Wednesday, September 30, 2009

Eric Arthur Blair and George Orwell

Chandrahas Choudhury had a good review of a new book "George Orwell Critical Essays". Key paragraphs:

  • “If ideas are the “characters” of essays, then the main characters of Orwell’s essays could be said to be four heavyweights: freedom, socialism, totalitarianism and language. Just as no family ever agrees on any one point, these four ideas also never work themselves, in Orwell’s writing, into some clear and consistent pattern.
  • The strongest of Orwell’s stresses (and hence the easiest argument to reproduce) was against totalitarianism, both of the communist and fascist varieties. As early as any other observer of his time, he grasped how the Soviet state was far more evil than the system which it claimed to refute, and that its “management” of thought and opinion could only end up making automatons of both the bureaucracy and citizens.
  • We know well today the truth of Orwell’s argument that the organized deception practised by totalitarian states is not a temporary expedient, but is something integral to totalitarianism”.
  • Orwell’s interest in language as an instrument of politics—as a means not for expressing but “for concealing or preventing thought”—is what animates his most famous essay, Politics and the English Language. Here, Orwell’s attack on bad, overwrought or obfuscatory English is not made just as a writer. He also sees that such language can be a result not just of incompetence or laziness, but of a deliberate intent to distort or mask the truth.
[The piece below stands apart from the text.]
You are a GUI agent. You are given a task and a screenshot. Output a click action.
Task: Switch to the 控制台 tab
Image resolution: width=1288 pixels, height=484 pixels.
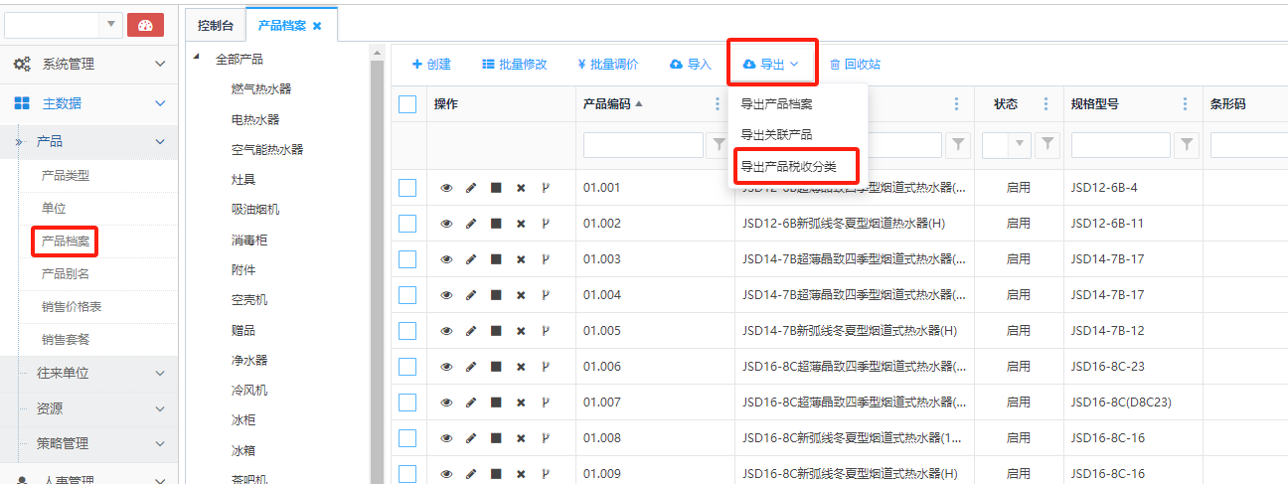tap(215, 26)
Orwell proves that it is often in the interest of the state to only pretend to be giving information or to be demonstrating intent, or empathy, or solidarity (he cites the classic bureaucratic cliche, “we will leave no stone unturned”).
  • Orwell’s argument is of course aimed against the state and against the peculiar jargon of ideologies such as Marxism, of which he was a relentless opponent.”